Stringer | Afp | Getty Images
The United Arab Emirates said on Tuesday said it was pulling out its remaining forces in Yemen after Saudi Arabia backed a call for UAE forces to leave the country within 24 hours.
The move followed a Saudi-led coalition airstrike on the southern Yemeni port of Mukalla.
The attack on what Riyadh said was a UAE-linked weapons shipment marked the most significant escalation between Riyadh and Abu Dhabi to date in a widening rift between the two Gulf powers.
Once the twin pillars of regional security, the two Gulf heavyweights have seen their interests diverge on everything from oil quotas to geopolitical influence.
Declaring its national security a red line, Saudi Arabia earlier on Tuesday alleged the UAE had pressured Yemen’s southern separatists to conduct military operations that had reached the kingdom’s borders.
It was Riyadh’s strongest language yet against the UAE in the falling-out between the neighbours, who once cooperated in a coalition against Yemen’s Iran‑aligned Houthis but whose interests in Yemen have steadily grown apart in recent years.
Frictions grew inside the coalition as Abu Dhabi backed southern separatists seeking self-rule, while Riyadh kept supporting Yemen’s internationally recognised government, eventually creating an open rift between the Gulf allies.
On Tuesday the coalition struck what it said was a dock used to provide foreign military support to the UAE-backed separatists.

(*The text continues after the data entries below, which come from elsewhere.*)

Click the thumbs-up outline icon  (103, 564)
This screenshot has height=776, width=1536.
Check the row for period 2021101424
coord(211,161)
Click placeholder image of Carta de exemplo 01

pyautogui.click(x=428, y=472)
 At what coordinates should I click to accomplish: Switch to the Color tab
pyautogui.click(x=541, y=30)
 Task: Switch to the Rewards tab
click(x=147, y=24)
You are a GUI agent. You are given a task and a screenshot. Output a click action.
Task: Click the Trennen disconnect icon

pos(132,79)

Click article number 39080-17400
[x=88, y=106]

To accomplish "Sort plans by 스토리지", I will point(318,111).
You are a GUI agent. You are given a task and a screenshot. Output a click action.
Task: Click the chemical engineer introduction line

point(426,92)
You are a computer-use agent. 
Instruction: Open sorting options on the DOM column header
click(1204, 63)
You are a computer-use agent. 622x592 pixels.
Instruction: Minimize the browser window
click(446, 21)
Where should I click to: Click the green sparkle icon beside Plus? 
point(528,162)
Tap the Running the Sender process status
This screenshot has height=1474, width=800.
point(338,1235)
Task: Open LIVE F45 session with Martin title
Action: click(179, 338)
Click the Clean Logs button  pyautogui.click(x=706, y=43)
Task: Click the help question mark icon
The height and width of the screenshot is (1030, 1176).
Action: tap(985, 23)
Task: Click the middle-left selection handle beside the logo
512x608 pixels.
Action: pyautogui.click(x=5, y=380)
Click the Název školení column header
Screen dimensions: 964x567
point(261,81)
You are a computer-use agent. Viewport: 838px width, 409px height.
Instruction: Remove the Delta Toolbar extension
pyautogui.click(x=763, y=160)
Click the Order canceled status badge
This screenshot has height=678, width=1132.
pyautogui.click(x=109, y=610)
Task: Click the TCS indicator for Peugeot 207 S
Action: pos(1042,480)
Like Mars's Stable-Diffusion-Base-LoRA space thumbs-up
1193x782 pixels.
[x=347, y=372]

The head of Yemen’s Saudi-backed presidential council gave Emirati forces an ultimatum of 24 hours to leave.
The UAE said in a statement that it had been surprised by the airstrike, and that the shipment that had been attacked did not contain weapons and was destined for Emirati forces.
Yemen’s presidential council head, Rashad al-Alimi, cancelled a defence pact with the UAE, the Yemeni state news agency said, and accused the UAE in a televised speech of fuelling strife in Yemen with its support for the separatist Southern Transitional Council (STC).
“Unfortunately, it has been definitively confirmed that the United Arab Emirates pressured and directed the STC to undermine and rebel against the authority of the state through military escalation,” he said.
The UAE earlier stressed that “dealing with recent developments must be done responsibly and in a way that prevents escalation, based on reliable facts and existing coordination between the concerned parties.”
Major stock indexes in the Gulf fell.
Saudi Arabia and the UAE are both major players in the OPEC oil exporters’ group, and any disagreements between the two could hamper consensus on oil output decisions.
They and six other OPEC+ members are meeting online on Sunday, and OPEC+ delegates say they will continue their current policy for no change in first-quarter production.